La guía, enfocada inicialmente en adultos, busca integrar estos tratamientos en la atención primaria, y el grupo de desarrollo está plagado de activistas y clínicos con intereses previos, algunos vinculados a la prevención del VIH. ¿Casualidad? El informe Cass, tras analizar 113.269 casos de menores, ya advirtió que el auge de la disforia de género no tiene base biológica, sino psicológica y social.
En otras palabras, a muchos jóvenes les da por cambiar de sexo porque tienen otros problemas, y la solución no es hormonarlos. Organizaciones como Lesbians United alertan de los efectos devastadores de los bloqueadores de la pubertad en el esqueleto, el sistema cardiovascular y hasta el sistema inmunológico.
Y estudios finlandeses confirman que quienes se someten a la “reasignación de género” ven sus problemas mentales dispararse: del 9,8% al 60,7% en chicos que se sienten chicas, y del 21,6% al 54,5% al revés. La Alianza Contra el Borrado de las Mujeres, indignada, recuerda que la OMS sacó la disforia de género de la lista de enfermedades mentales sin pruebas, y ahora quiere que los contribuyentes paguen por algo que, según ellos, no es una enfermedad.

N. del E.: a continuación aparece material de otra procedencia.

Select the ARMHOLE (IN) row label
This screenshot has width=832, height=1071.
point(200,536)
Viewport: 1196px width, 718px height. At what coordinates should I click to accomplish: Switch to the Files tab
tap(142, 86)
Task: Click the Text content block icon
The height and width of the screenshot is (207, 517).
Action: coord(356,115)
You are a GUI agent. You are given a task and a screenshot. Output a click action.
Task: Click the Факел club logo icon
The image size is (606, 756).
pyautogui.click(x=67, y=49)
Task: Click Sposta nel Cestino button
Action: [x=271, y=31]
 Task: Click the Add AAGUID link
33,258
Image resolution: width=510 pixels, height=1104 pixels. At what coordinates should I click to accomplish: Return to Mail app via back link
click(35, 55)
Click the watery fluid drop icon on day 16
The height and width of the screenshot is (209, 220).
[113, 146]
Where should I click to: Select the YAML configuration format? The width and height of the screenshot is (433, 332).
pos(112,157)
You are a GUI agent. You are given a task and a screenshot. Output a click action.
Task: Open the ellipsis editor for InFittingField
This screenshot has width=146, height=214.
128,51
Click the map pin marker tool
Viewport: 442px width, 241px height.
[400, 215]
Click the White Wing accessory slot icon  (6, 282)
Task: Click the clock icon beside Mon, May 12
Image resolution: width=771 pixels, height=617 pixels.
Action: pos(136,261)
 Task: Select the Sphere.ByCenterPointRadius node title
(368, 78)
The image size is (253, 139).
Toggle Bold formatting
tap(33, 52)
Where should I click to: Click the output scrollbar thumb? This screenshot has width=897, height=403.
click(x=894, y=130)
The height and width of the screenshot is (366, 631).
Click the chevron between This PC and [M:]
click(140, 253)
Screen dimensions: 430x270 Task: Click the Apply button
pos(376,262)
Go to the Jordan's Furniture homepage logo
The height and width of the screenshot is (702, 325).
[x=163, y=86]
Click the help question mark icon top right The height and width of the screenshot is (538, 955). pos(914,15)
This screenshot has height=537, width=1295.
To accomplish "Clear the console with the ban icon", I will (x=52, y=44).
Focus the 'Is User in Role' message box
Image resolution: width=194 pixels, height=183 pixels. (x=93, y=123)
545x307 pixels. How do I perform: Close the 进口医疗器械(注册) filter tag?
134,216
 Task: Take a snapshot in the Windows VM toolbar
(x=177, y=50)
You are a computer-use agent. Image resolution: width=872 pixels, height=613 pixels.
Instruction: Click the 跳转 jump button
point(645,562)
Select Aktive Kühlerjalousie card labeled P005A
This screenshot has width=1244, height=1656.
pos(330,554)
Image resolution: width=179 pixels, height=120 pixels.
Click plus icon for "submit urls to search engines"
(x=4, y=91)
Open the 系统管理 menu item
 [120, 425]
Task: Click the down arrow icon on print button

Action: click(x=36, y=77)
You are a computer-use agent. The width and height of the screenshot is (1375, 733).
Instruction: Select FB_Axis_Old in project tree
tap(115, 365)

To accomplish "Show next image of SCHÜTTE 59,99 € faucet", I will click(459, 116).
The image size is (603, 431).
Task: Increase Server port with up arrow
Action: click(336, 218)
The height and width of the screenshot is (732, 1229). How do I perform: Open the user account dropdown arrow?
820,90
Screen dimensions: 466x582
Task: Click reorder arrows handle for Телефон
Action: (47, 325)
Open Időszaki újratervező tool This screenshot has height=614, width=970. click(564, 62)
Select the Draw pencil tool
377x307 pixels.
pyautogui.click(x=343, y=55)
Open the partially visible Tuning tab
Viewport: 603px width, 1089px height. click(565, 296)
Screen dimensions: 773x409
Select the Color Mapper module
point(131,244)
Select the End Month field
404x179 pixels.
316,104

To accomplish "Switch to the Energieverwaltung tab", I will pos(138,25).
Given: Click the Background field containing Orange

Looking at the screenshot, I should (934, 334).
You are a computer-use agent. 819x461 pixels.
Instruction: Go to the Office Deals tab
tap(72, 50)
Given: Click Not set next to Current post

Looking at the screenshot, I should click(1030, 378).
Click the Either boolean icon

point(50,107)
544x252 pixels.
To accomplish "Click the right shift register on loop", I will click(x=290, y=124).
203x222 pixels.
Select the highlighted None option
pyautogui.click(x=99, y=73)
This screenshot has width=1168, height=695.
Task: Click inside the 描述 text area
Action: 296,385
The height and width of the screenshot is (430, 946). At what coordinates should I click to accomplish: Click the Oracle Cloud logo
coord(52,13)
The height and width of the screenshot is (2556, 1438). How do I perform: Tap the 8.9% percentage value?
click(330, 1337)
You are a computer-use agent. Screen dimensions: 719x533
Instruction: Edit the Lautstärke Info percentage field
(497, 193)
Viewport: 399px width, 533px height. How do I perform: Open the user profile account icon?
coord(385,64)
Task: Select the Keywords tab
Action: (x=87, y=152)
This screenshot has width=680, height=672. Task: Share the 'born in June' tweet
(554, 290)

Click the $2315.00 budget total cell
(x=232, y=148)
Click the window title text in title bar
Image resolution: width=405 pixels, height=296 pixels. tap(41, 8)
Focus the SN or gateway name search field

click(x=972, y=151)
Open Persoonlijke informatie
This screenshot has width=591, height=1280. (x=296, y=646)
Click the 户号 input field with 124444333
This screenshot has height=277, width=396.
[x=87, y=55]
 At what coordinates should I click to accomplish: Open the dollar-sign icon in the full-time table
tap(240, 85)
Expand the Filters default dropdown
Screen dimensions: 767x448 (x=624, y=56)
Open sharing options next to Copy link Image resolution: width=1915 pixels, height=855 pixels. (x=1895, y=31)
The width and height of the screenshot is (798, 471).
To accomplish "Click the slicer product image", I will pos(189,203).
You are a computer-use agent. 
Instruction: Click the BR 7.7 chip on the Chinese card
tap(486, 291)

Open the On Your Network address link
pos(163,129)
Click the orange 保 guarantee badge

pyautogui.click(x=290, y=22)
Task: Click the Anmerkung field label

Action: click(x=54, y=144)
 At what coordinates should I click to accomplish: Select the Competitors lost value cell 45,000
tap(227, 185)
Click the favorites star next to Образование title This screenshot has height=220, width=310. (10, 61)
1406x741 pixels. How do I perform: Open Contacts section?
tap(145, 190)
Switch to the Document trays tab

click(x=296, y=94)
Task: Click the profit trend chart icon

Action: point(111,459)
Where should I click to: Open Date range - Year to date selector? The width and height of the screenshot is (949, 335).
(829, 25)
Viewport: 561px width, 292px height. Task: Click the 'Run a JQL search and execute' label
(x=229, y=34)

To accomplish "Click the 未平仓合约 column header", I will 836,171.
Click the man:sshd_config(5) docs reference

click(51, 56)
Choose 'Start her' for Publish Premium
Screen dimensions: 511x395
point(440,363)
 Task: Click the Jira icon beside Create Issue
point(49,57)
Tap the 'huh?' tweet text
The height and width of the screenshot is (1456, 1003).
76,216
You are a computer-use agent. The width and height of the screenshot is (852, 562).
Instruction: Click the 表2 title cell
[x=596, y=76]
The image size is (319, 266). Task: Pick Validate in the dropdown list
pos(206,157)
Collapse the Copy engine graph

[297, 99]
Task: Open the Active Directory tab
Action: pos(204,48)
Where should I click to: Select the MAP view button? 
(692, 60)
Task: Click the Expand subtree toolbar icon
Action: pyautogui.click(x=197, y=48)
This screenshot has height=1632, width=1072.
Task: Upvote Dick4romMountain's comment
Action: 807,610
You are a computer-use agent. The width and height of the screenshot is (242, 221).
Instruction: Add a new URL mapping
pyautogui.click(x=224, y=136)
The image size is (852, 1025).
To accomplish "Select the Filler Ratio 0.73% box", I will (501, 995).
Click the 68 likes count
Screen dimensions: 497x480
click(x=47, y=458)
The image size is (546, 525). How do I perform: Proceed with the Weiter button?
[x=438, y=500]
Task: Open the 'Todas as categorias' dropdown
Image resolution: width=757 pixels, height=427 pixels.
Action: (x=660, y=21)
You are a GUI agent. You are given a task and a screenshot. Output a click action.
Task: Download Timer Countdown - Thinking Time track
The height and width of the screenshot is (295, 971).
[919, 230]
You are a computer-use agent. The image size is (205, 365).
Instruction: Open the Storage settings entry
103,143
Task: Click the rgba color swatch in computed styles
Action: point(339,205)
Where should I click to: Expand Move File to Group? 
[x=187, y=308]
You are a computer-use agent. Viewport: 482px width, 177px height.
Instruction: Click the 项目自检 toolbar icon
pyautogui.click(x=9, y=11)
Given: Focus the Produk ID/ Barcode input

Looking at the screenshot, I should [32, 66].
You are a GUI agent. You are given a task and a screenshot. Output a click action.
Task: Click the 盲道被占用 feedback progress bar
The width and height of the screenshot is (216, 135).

La paradoja es tan grande que duele.
Crítica:
¿Dónde están los datos sobre los costes reales de esta terapia? La noticia se centra en la controversia, pero ignora el impacto económico en los sistemas sanitarios públicos. La fuente principal es una periodista, lo cual es válido, pero se echan en falta voces de expertos independientes.